**Brief**
Transcribe every one of the following entries line by line, with no changes.

(Stored data)
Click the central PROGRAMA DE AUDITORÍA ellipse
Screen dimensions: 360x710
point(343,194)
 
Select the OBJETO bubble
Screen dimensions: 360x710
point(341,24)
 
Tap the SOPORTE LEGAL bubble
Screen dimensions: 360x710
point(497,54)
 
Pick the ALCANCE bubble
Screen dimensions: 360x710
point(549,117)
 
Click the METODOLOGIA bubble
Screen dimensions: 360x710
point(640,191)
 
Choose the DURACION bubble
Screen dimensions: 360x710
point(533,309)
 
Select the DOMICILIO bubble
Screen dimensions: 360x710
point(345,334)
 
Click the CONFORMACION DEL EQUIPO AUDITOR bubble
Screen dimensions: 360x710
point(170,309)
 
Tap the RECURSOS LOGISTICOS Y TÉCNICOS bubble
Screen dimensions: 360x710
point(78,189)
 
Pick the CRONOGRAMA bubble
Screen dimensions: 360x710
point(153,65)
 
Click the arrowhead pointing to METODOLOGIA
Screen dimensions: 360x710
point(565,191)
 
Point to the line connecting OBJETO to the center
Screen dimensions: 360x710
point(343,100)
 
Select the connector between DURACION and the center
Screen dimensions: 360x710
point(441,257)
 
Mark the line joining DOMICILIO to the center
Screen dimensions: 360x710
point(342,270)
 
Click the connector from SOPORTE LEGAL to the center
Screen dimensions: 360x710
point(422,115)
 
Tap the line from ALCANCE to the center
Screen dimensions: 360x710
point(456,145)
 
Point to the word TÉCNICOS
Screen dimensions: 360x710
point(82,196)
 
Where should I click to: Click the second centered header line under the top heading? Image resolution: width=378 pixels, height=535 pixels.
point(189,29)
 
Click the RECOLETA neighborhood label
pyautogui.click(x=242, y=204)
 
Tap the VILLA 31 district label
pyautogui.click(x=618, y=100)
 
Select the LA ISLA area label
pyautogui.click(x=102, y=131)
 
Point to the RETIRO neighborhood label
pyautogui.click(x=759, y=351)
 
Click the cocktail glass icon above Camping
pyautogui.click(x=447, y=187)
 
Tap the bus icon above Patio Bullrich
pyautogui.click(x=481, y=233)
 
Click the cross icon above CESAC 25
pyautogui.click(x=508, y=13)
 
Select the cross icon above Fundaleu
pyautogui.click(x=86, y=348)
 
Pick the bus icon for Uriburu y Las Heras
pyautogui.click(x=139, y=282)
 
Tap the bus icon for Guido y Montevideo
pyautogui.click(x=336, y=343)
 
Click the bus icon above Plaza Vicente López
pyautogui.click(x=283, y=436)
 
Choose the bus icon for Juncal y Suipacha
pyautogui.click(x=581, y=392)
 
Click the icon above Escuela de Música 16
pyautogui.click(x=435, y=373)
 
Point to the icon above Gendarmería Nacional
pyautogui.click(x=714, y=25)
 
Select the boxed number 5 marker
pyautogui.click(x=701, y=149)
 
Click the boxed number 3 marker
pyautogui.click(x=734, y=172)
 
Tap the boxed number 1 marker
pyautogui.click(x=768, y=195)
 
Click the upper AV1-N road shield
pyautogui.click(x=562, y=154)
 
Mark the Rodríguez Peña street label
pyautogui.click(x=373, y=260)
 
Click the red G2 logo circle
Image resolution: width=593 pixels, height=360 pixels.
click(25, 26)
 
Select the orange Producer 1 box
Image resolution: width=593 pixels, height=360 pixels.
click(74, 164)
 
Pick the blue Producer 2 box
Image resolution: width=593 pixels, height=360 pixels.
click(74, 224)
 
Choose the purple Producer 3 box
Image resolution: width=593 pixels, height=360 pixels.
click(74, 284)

**Solution to this task**
Click the central PROGRAMA DE AUDITORÍA ellipse
Screen dimensions: 360x710
point(343,194)
 
Select the OBJETO bubble
Screen dimensions: 360x710
point(341,24)
 
Tap the SOPORTE LEGAL bubble
Screen dimensions: 360x710
point(497,54)
 
Pick the ALCANCE bubble
Screen dimensions: 360x710
point(549,117)
 
Click the METODOLOGIA bubble
Screen dimensions: 360x710
point(640,191)
 
Choose the DURACION bubble
Screen dimensions: 360x710
point(533,309)
 
Select the DOMICILIO bubble
Screen dimensions: 360x710
point(345,334)
 
Click the CONFORMACION DEL EQUIPO AUDITOR bubble
Screen dimensions: 360x710
point(170,309)
 
Tap the RECURSOS LOGISTICOS Y TÉCNICOS bubble
Screen dimensions: 360x710
point(78,189)
 
Pick the CRONOGRAMA bubble
Screen dimensions: 360x710
point(153,65)
 
Click the arrowhead pointing to METODOLOGIA
Screen dimensions: 360x710
point(565,191)
 
Point to the line connecting OBJETO to the center
Screen dimensions: 360x710
point(343,100)
 
Select the connector between DURACION and the center
Screen dimensions: 360x710
point(441,257)
 
Mark the line joining DOMICILIO to the center
Screen dimensions: 360x710
point(342,270)
 
Click the connector from SOPORTE LEGAL to the center
Screen dimensions: 360x710
point(422,115)
 
Tap the line from ALCANCE to the center
Screen dimensions: 360x710
point(456,145)
 
Point to the word TÉCNICOS
Screen dimensions: 360x710
point(82,196)
 
Where should I click to: Click the second centered header line under the top heading? Image resolution: width=378 pixels, height=535 pixels.
point(189,29)
 
Click the RECOLETA neighborhood label
pyautogui.click(x=242, y=204)
 
Tap the VILLA 31 district label
pyautogui.click(x=618, y=100)
 
Select the LA ISLA area label
pyautogui.click(x=102, y=131)
 
Point to the RETIRO neighborhood label
pyautogui.click(x=759, y=351)
 
Click the cocktail glass icon above Camping
pyautogui.click(x=447, y=187)
 
Tap the bus icon above Patio Bullrich
pyautogui.click(x=481, y=233)
 
Click the cross icon above CESAC 25
pyautogui.click(x=508, y=13)
 
Select the cross icon above Fundaleu
pyautogui.click(x=86, y=348)
 
Pick the bus icon for Uriburu y Las Heras
pyautogui.click(x=139, y=282)
 
Tap the bus icon for Guido y Montevideo
pyautogui.click(x=336, y=343)
 
Click the bus icon above Plaza Vicente López
pyautogui.click(x=283, y=436)
 
Choose the bus icon for Juncal y Suipacha
pyautogui.click(x=581, y=392)
 
Click the icon above Escuela de Música 16
pyautogui.click(x=435, y=373)
 
Point to the icon above Gendarmería Nacional
pyautogui.click(x=714, y=25)
 
Select the boxed number 5 marker
pyautogui.click(x=701, y=149)
 
Click the boxed number 3 marker
pyautogui.click(x=734, y=172)
 
Tap the boxed number 1 marker
pyautogui.click(x=768, y=195)
 
Click the upper AV1-N road shield
pyautogui.click(x=562, y=154)
 
Mark the Rodríguez Peña street label
pyautogui.click(x=373, y=260)
 
Click the red G2 logo circle
Image resolution: width=593 pixels, height=360 pixels.
click(25, 26)
 
Select the orange Producer 1 box
Image resolution: width=593 pixels, height=360 pixels.
click(74, 164)
 
Pick the blue Producer 2 box
Image resolution: width=593 pixels, height=360 pixels.
click(74, 224)
 
Choose the purple Producer 3 box
Image resolution: width=593 pixels, height=360 pixels.
click(74, 284)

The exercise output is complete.